Yoshino K, Enomoto T, Nakamura T, Nakashima R, Wada H, Saitoh J, Noda K, Murata Y
Department of Obstetrics and Gynecology, Osaka University Faculty of Medicine, Japan.
Int J Cancer. 1998 Apr 13;76(2):176-81. doi: 10.1002/(sici)1097-0215(19980413)76:2<176::aid-ijc2>3.0.co;2-u.

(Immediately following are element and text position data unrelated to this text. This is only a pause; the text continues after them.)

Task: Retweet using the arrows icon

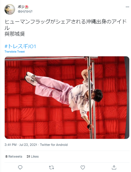Action: (51, 168)
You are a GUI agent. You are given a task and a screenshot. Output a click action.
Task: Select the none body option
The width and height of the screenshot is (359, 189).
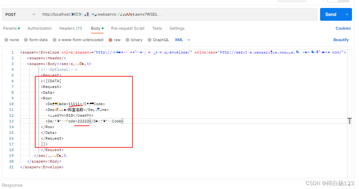coord(11,40)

The fragile histidine triad (FHIT) tumor suppressor gene at 3p14.2 has abnormalities in several types of human cancers. To investigate the potential role of FHIT in cervical cancer, which exhibits frequent loss of heterozygosity of 3p, we have examined primary cervical cancer samples from 28 patients for alterations of the FHIT gene. Abnormal FHIT transcripts were detected using reverse transcription-polymerase chain reaction (PCR) and subsequently by sequencing. Of 28 primary cervical carcinomas analyzed, 12 tumors (43%) showed abnormal FHIT transcripts, including deletion, insertion and point mutation. Loss of a FHIT transcript was observed in 2 cases (7%). Allelic loss of the FHIT gene was detected in 16 of 27 informative cases (59%). Oncogenic human papillomavirus (HPV) type 16, 18, 33, 35, 58 and 59 were not only present but were expressed in 24 of 28 cases (85%) by consensus PCR-RFLP (polymerase chain reaction-restriction fragment length polymorphism) analysis for the HPV E6 and E7 genes. Our data indicate that alteration of the FHIT gene is an important genetic event associated with cervical cancer and oncogenic
位于3p14.2的脆性组氨酸三联体(FHIT)肿瘤抑制基因在几种类型的人类癌症中存在异常。为了研究FHIT在宫颈癌中的潜在作用,宫颈癌常出现3p杂合性缺失,我们检测了28例患者的原发性宫颈癌样本中FHIT基因的改变。使用逆转录-聚合酶链反应(PCR)检测异常的FHIT转录本,随后进行测序。在分析的28例原发性宫颈癌中,12例肿瘤(43%)显示FHIT转录本异常,包括缺失、插入和点突变。2例(7%)观察到FHIT转录本缺失。在27例信息充分的病例中,16例(59%)检测到FHIT基因的等位基因缺失。通过对HPV E6和E7基因进行一致性PCR-RFLP(聚合酶链反应-限制性片段长度多态性)分析,发现致癌性人乳头瘤病毒(HPV)16、18、33、35、58和59型不仅存在,而且在28例中的24例(85%)中表达。我们的数据表明,FHIT基因的改变是与宫颈癌和致癌作用相关的重要遗传事件。